靶向Pim-1基因过表达修复受损视神经的作用及机制

Pim-1 may be a crucial protein in regulating intrinsic regeneration ability of RGC. Our previous study indicated that Pim-1 mRNA expression in the retina do not change after rat optic neve injury, but Lnc-Pim1 expression be transiently significantly up-regulated 7 days after rat optic nerve crush. We hypothesize that overexpression of Pim-1 in the RGC, as one being worth ten, will more effectively enhance the intrinsic regeneration ability of RGC after optic nerve crush..We will firstly display the changes of temporal expression patterns of Pim-1 and Lnc-Pim1 in the retina after crush of rat optic nerve in this project. Then, vitreal injection of Pim-1-AAV2, Lnc-Pim1-AAV2 or isLnc-Pim1will immediately be performed after optic nerve crush to increase Pim-1 or Lnc-Pim1 content in the retina.
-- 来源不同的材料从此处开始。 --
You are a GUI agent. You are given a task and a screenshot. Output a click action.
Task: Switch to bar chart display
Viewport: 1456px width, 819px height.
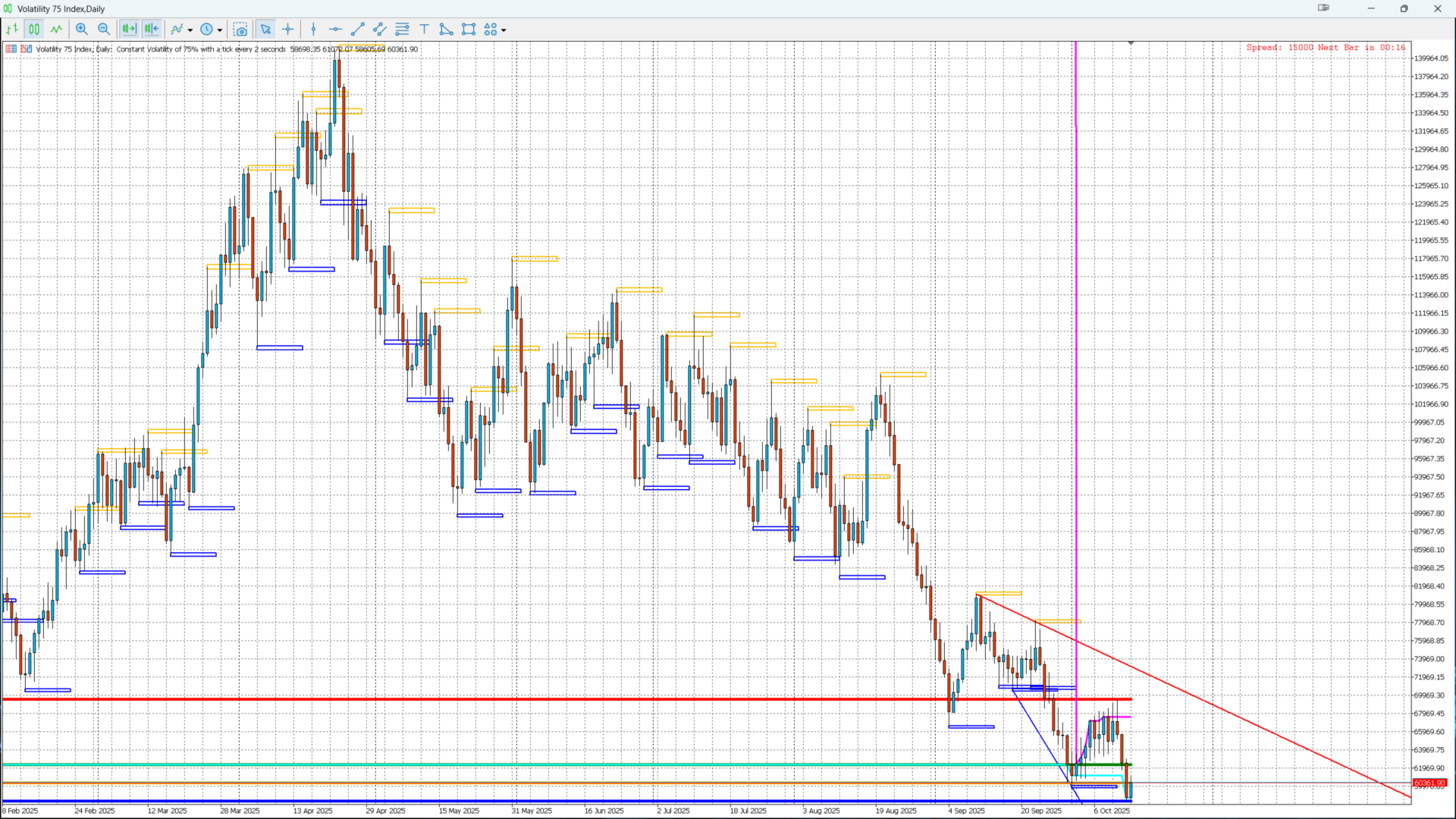coord(12,30)
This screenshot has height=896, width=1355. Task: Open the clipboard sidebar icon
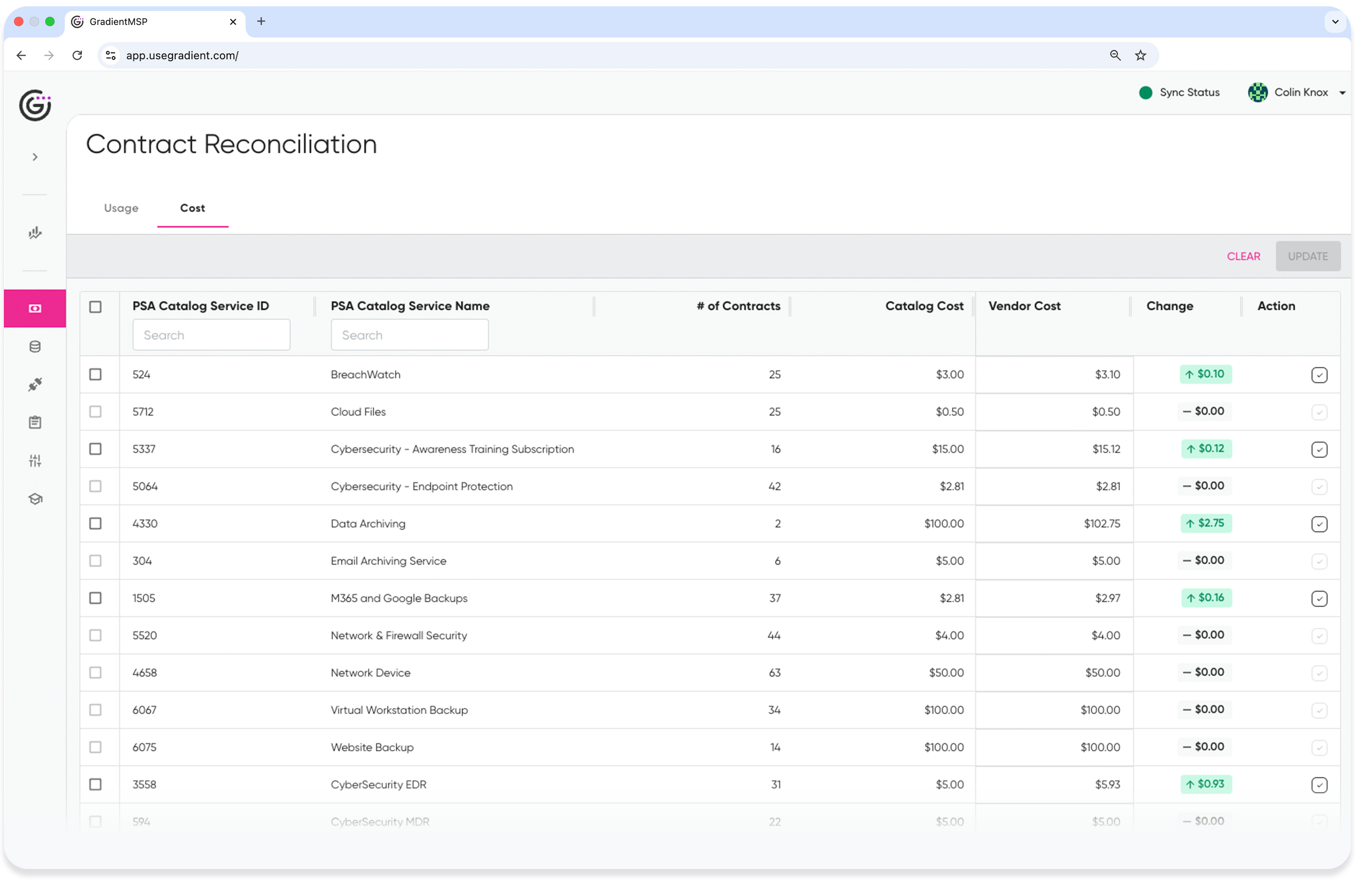pyautogui.click(x=35, y=423)
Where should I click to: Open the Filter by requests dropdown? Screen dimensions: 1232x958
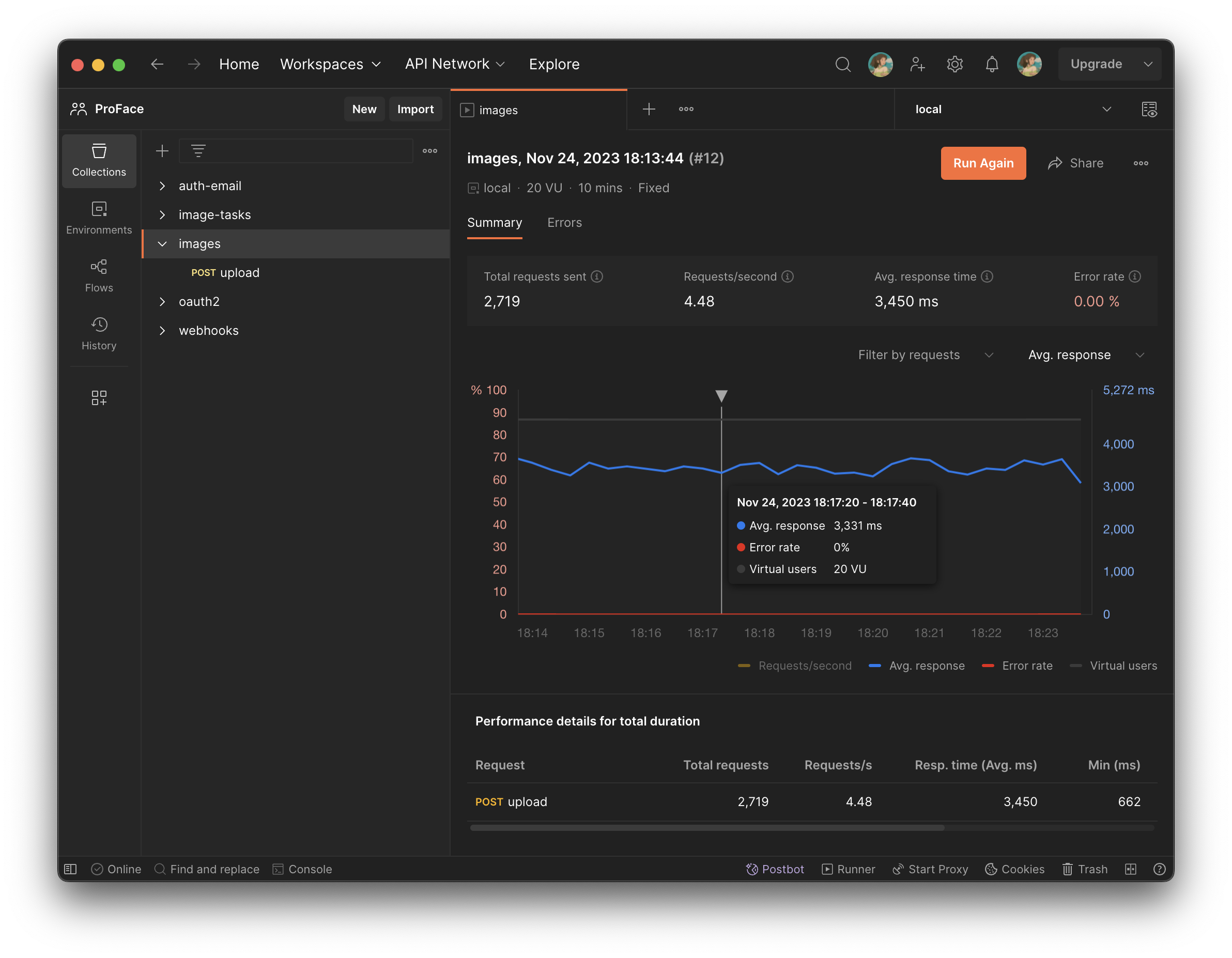point(925,355)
To explore effects of these gene therapies to repair the injured rat optic nerve and their mechanisms, retina culture in vitro, morphology, molecular biology, functional evaluation and so on will be used to search optic neve regeneration, survival, gene expressions, intracellular signal transduction in the RGC, and functional restoration. At the same time, the effects and mechanisms will be studied in the injured RGC in vitro. Proteins and gene binding sites targeted by Lnc-Pim1 will be identified with RACE, RNA pull down，protein mass spectrometry and CHIRP-Seq in the RGC. The results will provide a new treatment and its rationale for repairing human optic neve and central nervous system injury.
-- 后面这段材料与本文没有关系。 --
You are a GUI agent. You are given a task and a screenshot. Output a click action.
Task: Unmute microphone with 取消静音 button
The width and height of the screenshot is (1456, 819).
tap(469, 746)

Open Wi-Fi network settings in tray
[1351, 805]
Pim-1可能是影响RGC内在再生能力的关键分子。预实验显示大鼠视神经损伤后视网膜Pim-1 mRNA表达变化不明显，Lnc-Pim1短暂上调。我们假设视神经损伤后过表达RGC中的Pim-1，将起到以一抵十的效果，能更有效地提高RGC的内在再生能力。本项目拟首先研究大鼠视神经压榨伤后视网膜中Pim-1、Lnc-Pim1表达变化；伤后玻璃体注射Pim-1-AAV2、Lnc-Pim1-AAV2、isLnc-Pim1，用视网膜体外培养、形态学、分子生物学和功能检测等方法，观察视神经再生、RGC存活、基因表达、细胞内信号转导和功能恢复等，结合对体外受损RGC的相应研究，并用RACE、RNA pull down、蛋白质谱、CHIRP-Seq等方法寻找RGC中Lnc-Pim1的靶蛋白和基因结合位点，研究靶向Pim-1基因过表达修复视神经伤的作用及机制，为临床治疗视神经及中枢神经伤提供新手段和理论基础。
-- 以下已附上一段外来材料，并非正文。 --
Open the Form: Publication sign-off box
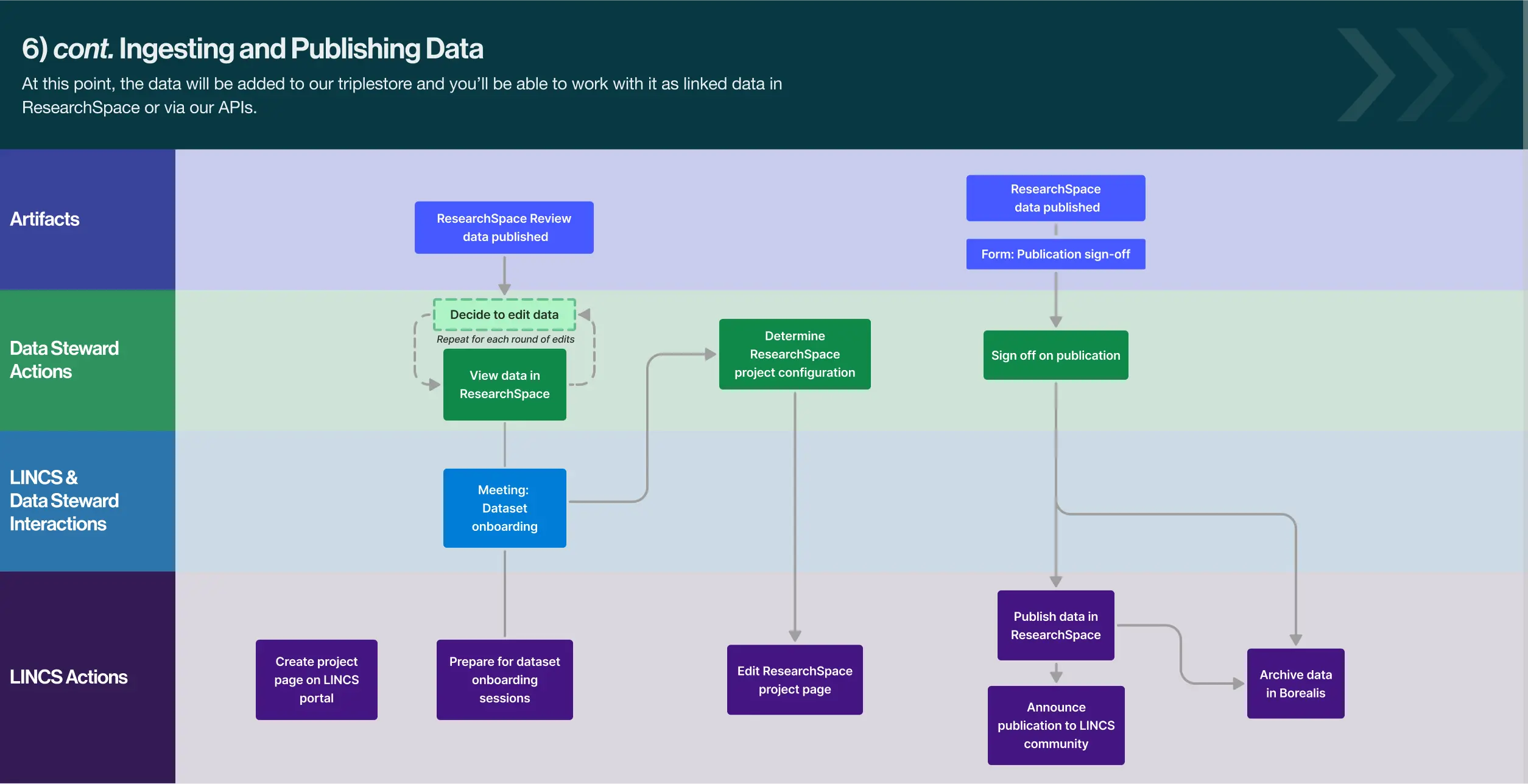 [1055, 254]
Pim-1为许多细胞因子和生长因子细胞内信号通路的共同下游信号转导分子，对细胞增殖、分化、存活等至关重要。本项目聚焦于调节Pim-1表达，增强视网膜神经节细胞（RGC）内在再生能力，以治疗受损视神经并探讨相关作用机制。Pim-1蛋白表达于大鼠视网膜视网膜色素上皮细胞及80% RGC。大鼠视神经损伤后视网膜Pim-1 mRNA和蛋白先高表达，其后下调。用RACE法在大鼠原代RGC中获得Lnc-Pim-1序列全长，大鼠视网膜 Lnc-Pim1主要表达在RGC层及内核层，视神经损伤后RGC层Lnc-Pim1短暂高表达，之后低表达。玻璃体注射rAAV2-Pim-1感染大鼠视网膜，可激活视神经损伤后视网膜中Stat3、Akt1和Akt2通路，下调Cleaved caspase-3、Bad和Bax表达，上调Bcl-2、ßⅢ-tubulin、GAP-43表达，提高RGC存活并减少其凋亡，促进视神经再生及视觉功能恢复。在体外，神经营养因子CNTF、Nrn1上调受损神经元样细胞N-2a-N中Pim-1表达，结果Bcl-2、GAP-43表达上调，Bax、Cleaved caspase-3下调，减少了受损细胞凋亡，并促进其突起再生。以LV-Pim-1转染Neuro-2a细胞，增强了细胞增殖，并促进受损N-2a-N中GAP-43表达及突起再生。Pim-1 silencer敲低N-2a-N细胞，减弱了细胞活力、GAP-43表达及突起再生。用RACE法获得小鼠Neuro-2a细胞Lnc-Pim1序列全长，核质分离技术及FISH法均显示Lnc-Pim1大部分位于N-2a-N细胞质内。体外N-2a-N受损后Lnc-Pim1表达先低后高，之后再下调。LV-Lnc-Pim1转染Neuro-2a细胞，促进了细胞分化和受损N-2a-N突起再生，而Lnc-Pim1 silencer敲低Neuro-2a细胞，阻碍了正常N-2a-N突起生长。Neuro-2a细胞Lnc-Pim1过表达促进Pim-1表达，Pim-1过表达抑制Lnc-Pim1表达，二者敲低对彼此表达影响不明显。用CHIRP、RNA-seq及生物信息学方法初步探讨了N-2a-N细胞Lnc-Pim1作用的分子基础。总之，调节Pim-1表达可修复视神经损伤，调节Lnc-Pim1表达可修复受损神经元样细胞，为临床治疗视神经损伤提供了新的有力手段和理论依据。